----- ENTRIES PROVIDED -----
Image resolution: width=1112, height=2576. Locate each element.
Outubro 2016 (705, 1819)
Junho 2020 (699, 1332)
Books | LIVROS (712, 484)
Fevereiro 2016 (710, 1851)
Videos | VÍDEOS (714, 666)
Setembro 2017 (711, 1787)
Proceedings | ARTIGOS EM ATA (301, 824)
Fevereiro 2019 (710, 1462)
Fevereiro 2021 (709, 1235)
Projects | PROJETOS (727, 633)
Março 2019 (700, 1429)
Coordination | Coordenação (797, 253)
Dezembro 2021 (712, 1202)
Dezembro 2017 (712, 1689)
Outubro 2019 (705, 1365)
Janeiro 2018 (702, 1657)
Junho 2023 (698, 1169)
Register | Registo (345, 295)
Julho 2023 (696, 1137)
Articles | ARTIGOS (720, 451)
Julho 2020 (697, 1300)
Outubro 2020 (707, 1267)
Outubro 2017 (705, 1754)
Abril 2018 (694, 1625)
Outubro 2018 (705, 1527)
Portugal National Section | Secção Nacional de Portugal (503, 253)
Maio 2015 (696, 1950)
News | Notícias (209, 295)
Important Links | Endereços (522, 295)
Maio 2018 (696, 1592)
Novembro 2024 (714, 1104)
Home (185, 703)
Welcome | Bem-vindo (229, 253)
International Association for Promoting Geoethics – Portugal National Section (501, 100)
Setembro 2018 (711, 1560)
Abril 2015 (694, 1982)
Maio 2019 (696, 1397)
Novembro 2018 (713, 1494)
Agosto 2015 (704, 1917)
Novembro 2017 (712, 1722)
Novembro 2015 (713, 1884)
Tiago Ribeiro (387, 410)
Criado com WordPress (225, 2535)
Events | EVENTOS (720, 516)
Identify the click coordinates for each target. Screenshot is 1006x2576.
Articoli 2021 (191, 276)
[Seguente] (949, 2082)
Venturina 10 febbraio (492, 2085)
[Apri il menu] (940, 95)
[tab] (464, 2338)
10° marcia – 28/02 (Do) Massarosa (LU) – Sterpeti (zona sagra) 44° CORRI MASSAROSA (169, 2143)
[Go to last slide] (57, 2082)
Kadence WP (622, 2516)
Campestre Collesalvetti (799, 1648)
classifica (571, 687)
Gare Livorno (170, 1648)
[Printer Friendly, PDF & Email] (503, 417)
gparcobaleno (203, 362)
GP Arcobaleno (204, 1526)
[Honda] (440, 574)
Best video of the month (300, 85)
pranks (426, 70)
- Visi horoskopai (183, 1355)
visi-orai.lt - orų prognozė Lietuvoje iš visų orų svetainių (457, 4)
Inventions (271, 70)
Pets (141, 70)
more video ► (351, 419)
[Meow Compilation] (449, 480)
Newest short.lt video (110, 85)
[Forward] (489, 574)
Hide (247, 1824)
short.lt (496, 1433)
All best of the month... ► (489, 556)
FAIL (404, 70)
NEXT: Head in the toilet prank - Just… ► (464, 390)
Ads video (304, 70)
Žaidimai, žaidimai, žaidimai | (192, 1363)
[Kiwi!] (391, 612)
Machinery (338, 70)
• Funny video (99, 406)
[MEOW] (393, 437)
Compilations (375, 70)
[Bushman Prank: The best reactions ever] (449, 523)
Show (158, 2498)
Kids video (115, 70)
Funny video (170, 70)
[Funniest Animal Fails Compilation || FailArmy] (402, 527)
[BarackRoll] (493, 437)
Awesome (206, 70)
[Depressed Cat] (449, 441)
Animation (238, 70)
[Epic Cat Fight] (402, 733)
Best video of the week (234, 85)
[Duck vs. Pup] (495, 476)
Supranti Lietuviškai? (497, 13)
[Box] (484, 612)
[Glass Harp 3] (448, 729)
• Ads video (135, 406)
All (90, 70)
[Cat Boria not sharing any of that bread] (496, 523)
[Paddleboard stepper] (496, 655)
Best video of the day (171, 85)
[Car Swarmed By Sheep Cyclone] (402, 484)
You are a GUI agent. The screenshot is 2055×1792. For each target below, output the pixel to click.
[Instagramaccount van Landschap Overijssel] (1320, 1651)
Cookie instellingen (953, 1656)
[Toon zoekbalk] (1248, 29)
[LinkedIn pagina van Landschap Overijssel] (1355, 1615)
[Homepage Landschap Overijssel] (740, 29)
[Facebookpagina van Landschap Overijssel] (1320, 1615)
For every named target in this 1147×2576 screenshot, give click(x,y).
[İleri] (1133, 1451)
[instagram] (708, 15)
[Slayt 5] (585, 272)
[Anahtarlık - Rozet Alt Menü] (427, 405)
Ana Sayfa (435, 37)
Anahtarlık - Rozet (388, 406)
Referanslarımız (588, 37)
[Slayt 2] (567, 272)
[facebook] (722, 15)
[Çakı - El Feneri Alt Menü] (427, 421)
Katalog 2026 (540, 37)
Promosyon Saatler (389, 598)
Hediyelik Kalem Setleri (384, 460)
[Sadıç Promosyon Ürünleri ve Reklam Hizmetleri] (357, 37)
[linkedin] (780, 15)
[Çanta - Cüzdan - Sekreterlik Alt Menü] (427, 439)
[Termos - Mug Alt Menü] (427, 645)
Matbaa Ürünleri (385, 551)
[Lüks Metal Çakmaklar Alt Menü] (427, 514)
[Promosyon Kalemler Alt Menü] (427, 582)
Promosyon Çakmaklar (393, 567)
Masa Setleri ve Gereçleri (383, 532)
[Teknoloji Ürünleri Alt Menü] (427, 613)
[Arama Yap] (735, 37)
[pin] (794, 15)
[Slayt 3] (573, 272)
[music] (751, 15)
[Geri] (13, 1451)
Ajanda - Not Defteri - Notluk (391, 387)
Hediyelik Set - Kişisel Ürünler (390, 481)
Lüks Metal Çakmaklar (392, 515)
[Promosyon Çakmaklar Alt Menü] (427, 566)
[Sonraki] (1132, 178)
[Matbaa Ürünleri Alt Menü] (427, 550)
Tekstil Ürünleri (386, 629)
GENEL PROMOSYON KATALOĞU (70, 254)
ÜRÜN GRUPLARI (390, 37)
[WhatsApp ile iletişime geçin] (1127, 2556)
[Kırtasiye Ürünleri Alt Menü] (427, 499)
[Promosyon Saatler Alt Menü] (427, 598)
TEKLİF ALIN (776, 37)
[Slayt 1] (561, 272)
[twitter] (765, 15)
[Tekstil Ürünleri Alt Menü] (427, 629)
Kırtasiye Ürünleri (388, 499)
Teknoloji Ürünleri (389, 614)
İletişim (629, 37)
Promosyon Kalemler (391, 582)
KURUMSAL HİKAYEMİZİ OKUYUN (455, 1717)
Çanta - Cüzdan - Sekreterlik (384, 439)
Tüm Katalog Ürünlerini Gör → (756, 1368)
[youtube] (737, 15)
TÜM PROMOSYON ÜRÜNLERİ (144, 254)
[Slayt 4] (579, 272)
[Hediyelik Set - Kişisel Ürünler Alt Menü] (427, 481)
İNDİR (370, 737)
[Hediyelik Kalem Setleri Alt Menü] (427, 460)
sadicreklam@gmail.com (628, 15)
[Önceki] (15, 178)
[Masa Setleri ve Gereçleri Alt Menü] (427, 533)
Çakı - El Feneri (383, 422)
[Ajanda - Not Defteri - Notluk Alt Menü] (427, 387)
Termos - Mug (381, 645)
-----
# WORK TASK:
Filter these records, keeping every line where the word "Landschap" occurs.

# RESULT:
[Instagramaccount van Landschap Overijssel] (1320, 1651)
[LinkedIn pagina van Landschap Overijssel] (1355, 1615)
[Homepage Landschap Overijssel] (740, 29)
[Facebookpagina van Landschap Overijssel] (1320, 1615)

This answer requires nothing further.